During the post-fight press conference, there were no tripods, threats or scuffles, just Haye talking about how much respect he’d gained for Chisora. The wonderful thing about boxing, particularly a fight such as this, is that many times both the victor and the loser exit the ring drawing acclaim from pundits and fans alike for their efforts. For any sportsman to train hard, prepare for one opponent, and alienate themselves from friends, family and society for months before a fight is such a commendable task.

Of course, Chisora merely managed to prolong his reputation as a nearly man here. Since his surrender against Tyson Fury in 2011, Chisora has turned his career around and set his sights on bigger challenges, as well as a more focussed, disciplined approach to his work. His efforts against Klitschko and Haye were genuine and admirable, but it’s sad to see a fighter of Chisora’s standing slide down the ladder due to a seemingly chronic inability to win fights.

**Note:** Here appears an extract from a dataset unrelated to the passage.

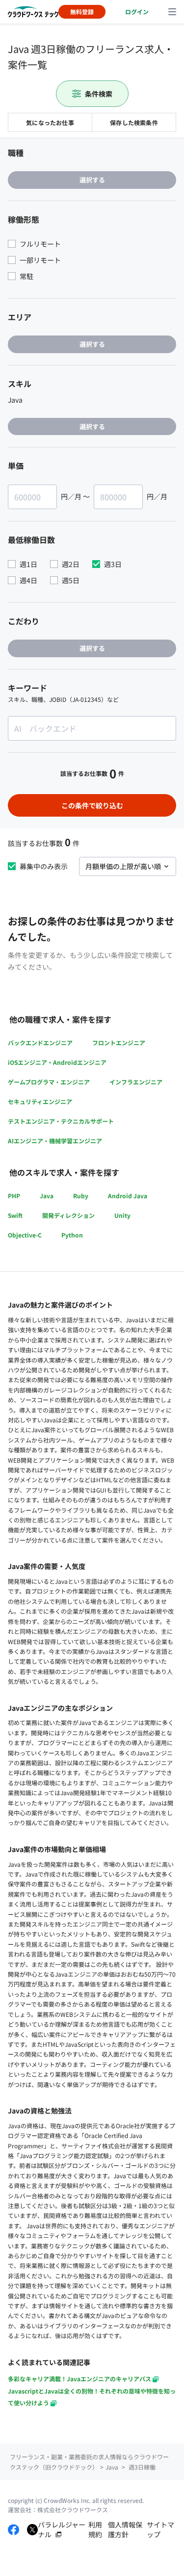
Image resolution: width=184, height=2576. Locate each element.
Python (72, 1235)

During the Klitschko fight, Chisora found inroads to both attack and ask Vitali questions – something barely anyone can do these days – but he lacked a certain cutting edge, verve or power. The Haye fight, it must be said, followed a similar pattern. Chisora advanced in hope of a heavy right hand but his inability to trade on the inside let him down. He hit Haye with good shots in the third and fourth – before and after the bell, that is – but his lack of power told. A record of nine knockouts in 19 professional contests, especially for a heavyweight like Chisora, does not lead to images of an explosive puncher.  

Chisora’s plight illustrates the unforgiving, fickle nature of boxing perfectly. Boxing rewards resolve, heart and mental fortitude, but not for the loser. Sports are rarely as black-and-white in their outcomes as boxing.

Throughout his career, Chisora has quietly beaten his way through the domestic heavyweight scene, challenged for a world title, and battled manfully against Haye, Britain’s greatest heavyweight since Lennox Lewis. However, he’ll still be remembered as man who came second best, repeatedly, on the biggest stage.

In the last year, granted, Chisora has improved at an arresting rate like few British heavyweights before him. Sadly, it hasn’t been good enough. Chisora is such a polarising character and his last few fights have stirred the soul enough to keep him as an attractive draw for promoters and fans alike – only what level will this be at?

A fight for David Price’s Commonwealth and British titles could be a well needed step up for Price, whereas a rematch with Robert Helenius or a test against Tor Hamer, the recent Prizefighter winner, could also happen. The Haye fight, of course, reaffirmed Chisora’s mettle and dedication to the cause but it’s the same outcome – all the potential in the world but no end product.